::: SELECTED EXCERPT
Open dreedyman opened 11 years ago

dreedyman commented 11 years ago

Consider I deploy the following (pseudo) opstring (for argument's sake, file-based deployment in the Rio deployments directory):

deployment(name:'My Deployment') { service(name: 'Service A') { interfaces { classes 'com.my.A' artifact ref: 'a-dl' }

 implementation(class:'com.my.AImpl') 
 { 
     artifact ref: 'a' 
 } 

 maintain 1 

}

service(name: 'Service B') { interfaces { classes 'com.my.B' artifact ref: 'b-dl' }

 implementation(class:'com.my.BImpl') 
 { 
     artifact ref: 'b' 
 } 

 maintain 1 

} }

And I then make a change to Service B. Now, most changes people are likely to make over time is to simply refer to a newer version in the artifact declaration, but let's consider a more explicit change of implementation class. So I change the opstring, and Rio's deployment scanner picks up the updated file:

deployment(name:'My Deployment') { service(name: 'Service A') { interfaces { classes 'com.my.A' artifact ref: 'a-dl' }

 implementation(class:'com.my.AImpl') 
 { 
     artifact ref: 'a' 
 } 

 maintain 1 

}

service(name: 'Service B') { interfaces { classes 'com.my.B' artifact ref: 'b-dl' }

 // Implementation class Changed 
 implementation(class:'com.my.alt.AlternativeBImpl') 
 { 
     artifact ref: 'b-alt' 
 } 

 maintain 1 

} }

Is it reasonable to assume that my instance of A will not be destroyed / re-created, but that only B will? Now, consider A having an association to B, as follows:

deployment(name:'My Deployment') { service(name: 'Service A') { interfaces { classes 'com.my.A' artifact ref: 'a-dl' }

 implementation(class:'com.my.AImpl') 
 { 
     artifact ref: 'a' 
 } 

 association( type: 'requires', serviceType: 'com.my.B', 

property: 'b', name: 'Service B')

 maintain 1 

}

service(name: 'Service B') { interfaces { classes 'com.my.B' artifact ref: 'b-dl' }

 implementation(class:'com.my.BImpl')
::::::
::: SOURCE MATERIAL
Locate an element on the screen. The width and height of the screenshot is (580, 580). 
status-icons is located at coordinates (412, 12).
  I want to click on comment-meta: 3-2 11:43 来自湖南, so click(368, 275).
::::::
*TASK LIST*
A) Answer these about the Rio deployment issue:
(i) In the first opstring, what implementation class is given for Service B?
(ii) In the changed opstring, what artifact ref does Service B's implementation use?
(iii) In the opstring with the association, what property is set on the association from Service A?
B) Please quote the Rio deployment issue from "Is it reasonable" up to and including "property: 'b', name: 'Service B')".
C) Extend the Rio deployment issue, starting right after its final line.

*RESPONSES TO THE EXERCISE*
A)
(i) com.my.BImpl
(ii) b-alt
(iii) b

B)
Is it reasonable to assume that my instance of A will not be destroyed / re-created, but that only B will? Now, consider A having an association to B, as follows:

deployment(name:'My Deployment') { service(name: 'Service A') { interfaces { classes 'com.my.A' artifact ref: 'a-dl' }

 implementation(class:'com.my.AImpl') 
 { 
     artifact ref: 'a' 
 } 

 association( type: 'requires', serviceType: 'com.my.B', 

property: 'b', name: 'Service B')

C)
 { 
     artifact ref: 'b' 
 } 

 maintain 1 

} }

If I then re-deploy with a changed B (as in the previous example), is it still safe to assume that A will be left intact, and that it will simply be associated with a new B thereafter?

if I may dwell on a previously-mentioned detail, a very typical requirement will be to change a deployment to refer to a newer version of an artifact (say after a bugfix) - so a new opstring will be deployed where nothing but the artifact identifier has changed (e.g. "com.my:artifact:1.1" -> "com.my:artifact:1.2"). What would the redeployment behaviour be in this case?

In an environment where we have a number of core services running, with several customisations / additions for each of our clients, we are trying a strategy where we have a single opstring for the core environment (specifying all the services and SLAs) and a single opstring for each client (specifying all additional services and SLAs). There would be a certain elegance to a single set of deployment requirements, totally separate from the code base. We are thus not following the typical example model where every service specifies its own opstring, instead building libraries of components which separate opstrings may "draw from". In such an approach, it's vital that we can change the deployment requirements, without unnecessarily destroying a large number of services that have not changed.